The student will observe fall prevention systems in practice in 2 different hospitals considering how fall prevention technology influences staff behaviour and patients safety in the context of accidental falls in hospital. Accidental falls in hospital are rare but can be life changing for those that suffer them as they are often frail patients who are already vulnerable. Current research shows little improvement with any interventions tested which leaves patient facing clinicians with few resources to assist in the prevention of falls. The investigator believes this is because the measure of accidental falls in hospital is not sensitive enough to calibrate for the different contexts in which patients fall. The student would posit that it is the context that is most influential and addressing the context may lead to improved measures so progress can be made in finding solutions.
The multi-centre study will involve up to 2 wards on each of the 2 Trust sites. The study wards will be randomly selected from a group of wards that have indicated they are happy to be considered as potential research wards. An ethnographic case study with contextual enquiry design will be used to allow a contextual analysis of fall prevention in practice and consider how staff decisions and behaviour contribute to this. Hierarchical task analysis (HTA) will be utilised to inform this and to identify differences between 'work as imagined' compared to 'work as done' . The study will use observations of the staff in clinical practice using their current system of fall prevention measures assisted by their existing technology and will illustrate outcomes with specific and transparent definitions. Calculations of falls occurring measured with local live data will compare with current standard measurements (Falls/1000 occupied bed days) as calculated with central occupancy data. The ward team, patients and relatives attending the wards will have an opportunity to complete a questionnaire about the use of fall prevention technology advertised in the ward environment on fliers and posters as permitted by policy. Recommendations for future technology design, research and use of technology in fall prevention will be provided on conclusion of the study.
Study Type
OBSERVATIONAL
Enrollment
200
University Hospitals of Leicester
Leicester, United Kingdom
To discover how work practice and behaviour adheres or varies from policy
Data will be gathered by observing staff in their usual work environment over a 12 month period to determine how fall prevention practice is shaped by technology. Up to 200 staff will be observed by the researcher on various shifts. Hierarchical task analysis will be used to compare how work varies from the policy/protocol and any workarounds that have been developed (Work as done will be compared to work as imagined). Adherence to policy/protocol or variance from policy/protocol will be recorded and collated as a count of deviations.
Time frame: 12 months
To collate evidence of the context of falls in a context log to identify potential contributory factors to accidental falls in hospital.
A thematic analysis of accidental fall incident forms will be undertaken comparing contextual details at the time of the accidental fall to identify common themes.

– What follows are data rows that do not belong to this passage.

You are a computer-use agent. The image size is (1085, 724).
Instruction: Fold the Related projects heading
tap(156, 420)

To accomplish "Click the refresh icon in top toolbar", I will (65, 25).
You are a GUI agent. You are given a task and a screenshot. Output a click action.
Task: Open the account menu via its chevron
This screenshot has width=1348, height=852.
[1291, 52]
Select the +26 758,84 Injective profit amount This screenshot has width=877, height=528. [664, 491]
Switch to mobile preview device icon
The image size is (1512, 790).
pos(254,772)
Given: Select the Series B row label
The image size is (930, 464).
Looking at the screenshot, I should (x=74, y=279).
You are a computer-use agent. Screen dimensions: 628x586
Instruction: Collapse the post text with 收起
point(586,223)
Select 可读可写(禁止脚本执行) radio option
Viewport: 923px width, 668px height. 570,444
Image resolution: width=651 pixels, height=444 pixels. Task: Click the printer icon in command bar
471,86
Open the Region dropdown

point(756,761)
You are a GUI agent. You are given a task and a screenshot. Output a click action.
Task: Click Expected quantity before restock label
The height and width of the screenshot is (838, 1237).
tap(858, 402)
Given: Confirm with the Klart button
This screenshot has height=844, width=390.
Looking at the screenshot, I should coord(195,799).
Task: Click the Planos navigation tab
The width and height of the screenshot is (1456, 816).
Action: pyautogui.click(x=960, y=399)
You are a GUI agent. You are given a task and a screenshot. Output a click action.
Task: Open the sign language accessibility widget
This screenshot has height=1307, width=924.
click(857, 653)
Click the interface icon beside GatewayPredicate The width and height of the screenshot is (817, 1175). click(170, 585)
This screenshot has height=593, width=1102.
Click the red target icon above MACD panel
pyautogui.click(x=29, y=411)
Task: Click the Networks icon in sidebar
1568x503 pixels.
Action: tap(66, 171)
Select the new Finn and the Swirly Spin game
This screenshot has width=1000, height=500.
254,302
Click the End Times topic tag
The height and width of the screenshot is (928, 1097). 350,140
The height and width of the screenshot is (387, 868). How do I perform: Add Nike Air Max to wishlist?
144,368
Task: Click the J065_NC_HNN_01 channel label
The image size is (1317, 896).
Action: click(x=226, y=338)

Previously uncollated facts such as the exact location of fall (bedside or bathroom), lighting at the time and ability to alter the lighting (automatic switch on /off versus dimmer switch), footwear (own or provided in hospital) and whether walking aids in place or not etc. These will be compared before the implementation of fall prevention alarms versus after implementation to see if the implementation of fall prevention alarms has impacted on falls in any specific contextual category. This will identify if there is a specific context in which fall prevention alarms prevents falls. This will allow more accurate measurement of success of technology as there may be a specific type of fall that can be prevented by the technology.
Time frame: 12 months
To discover how accidental falls are being measured and recorded in hospital by observation and comparing live data measurement against standard data measurement.
The current way of calculating falls/1000 bed days is flawed. Occupancy rate and number of admissions are not considered. The outcome will compare standard falls/1000 OBD's versus a contextual measurement that better represents outcomes. Instead of taking average hospital occupancy data the calculation of the number of falls/1000 occupied bed days will be calculated using actual data from ward level occupancy. If the hospital uses an electronically generated occupancy measurement it can give falsely high measurements of falls on a specific ward as it reports empty beds at midnight. These empty beds at midnight are often an electronic delayed transfer rather than actual empty beds. measurement according to stafff reported figures will be compared.
Time frame: 12 months
To identify through thematic analysis using Nvivo 15 task critical attributes and user requirements for future fall prevention technology design
The observation of the use of technology in practice will provide themes where practice is impeded or enhanced by the use of technology. This will be identified by the themes identified during observation of staff. These themes will be analysed and recommendations for future fall prevention alarms will be deduced.
Time frame: 12 months
Staff interviews
Staff will be questioned during their shift with 'go along questions' (quick questions in between work tasks) to record their rationale for completing fall prevention tasks in the way they have. Answers will be anonymously recorded to provide themes to be analysed using Nvivo 15.